Coming Soon: 3D-Printed Handgun

April 24th, 2013

Cody Wilson is pushing forward with the technology to enable printing a firearm at home.

Yesterday, the controversial founder and director of Defense Distributed, a non-profit that he launched to explore the possibility of manufacturing weapons with 3D printers, was in Manhattan to talk at the Inside 3D Printing Conference. After a panel on how copyright affects the 3D printing industry, he confirmed to Mashablewhat he had already hinted at before: that what was once unthinkable — a gun entirely made of 3D-printed parts — is actually right around the corner.

Will it work? Wilson thinks it will, and it won’t be just a one-shot wonder it will be able to fire a few shots before melting or breaking.

Wilson didn’t want to reveal too much about what could become the world’s first fully 3D-printed gun, saying he will make the actual announcement soon. He did reveal some details, however.

The gun will be made of 12 parts, all printed in ABS+, a very sturdy type of thermoplastic. There might be, perhaps, just one small metal part — a firing pin. While Wilson and his team are still designing the weapon, it won’t be a reproduction of an existing firearm, but instead a custom design.

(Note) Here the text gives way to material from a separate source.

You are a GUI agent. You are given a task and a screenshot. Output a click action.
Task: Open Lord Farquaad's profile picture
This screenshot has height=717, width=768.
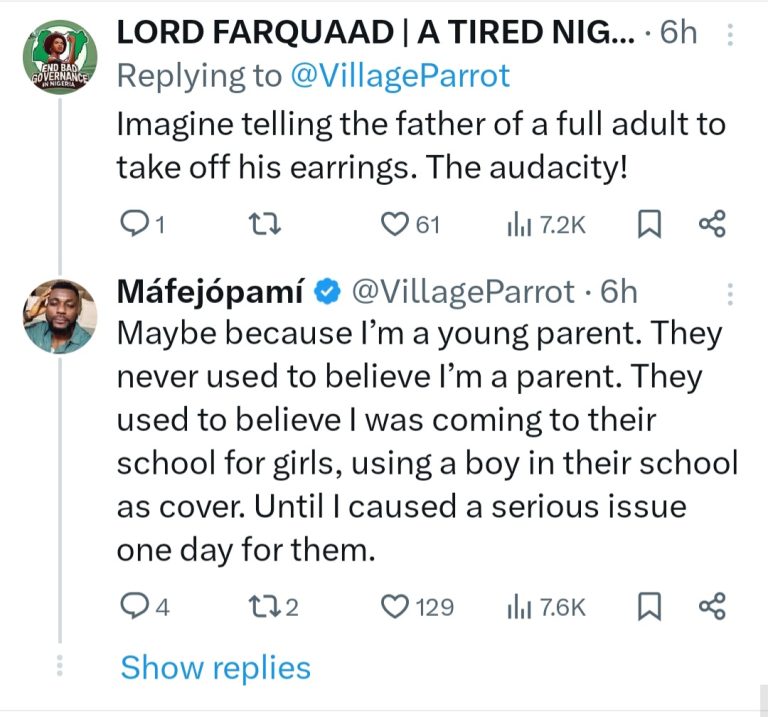60,63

Defense Distributed has been working on this project — dubbed Wiki Weapon — since last summer, but the group initially focused on printing specific gun parts, like lower receivers and magazines. But in the last two months they have moved away from that to go after the bigger prize: printing an entire gun.

If Defense Distributed is really able to print an entire working handgun, the group will be one step closer to reaching its lofty goal of giving every citizen of the world “near-instant access to a firearm through the Internet.” If they do, everybody will then have a chance to print their own gun, in their own bedroom — with just a 3D printer and a blueprint downloaded fromDefcad, Defense Distributed’s search engine and repository for 3D-printable weapons’ designs.

One interesting element of the debate is how others in the 3D printing community are approaching it. By and large, they don’t like guns. That is a given. But they oppose government intervention, as this type of DRM could cripple 3D printing more broadly.

“It’s a very frightening prospect,” said Brian Quan, president of X-Object, a Brooklyn-based startups that distributes consumer 3D printers made by Delta Micro Factory Corporation. “I’m against the idea that someone could stealthily have a weapon that could kill somebody without even being traced.”

At the same time, though, Quan doesn’t think the government should step in. He’s more in favor of an industry self-imposed regulation, perhaps using DRM-style access control technologies, which are used to limit the copy of DVDs.

I am working on an article about the 2nd Amendment and 3D printing. I should have something ready over the summer.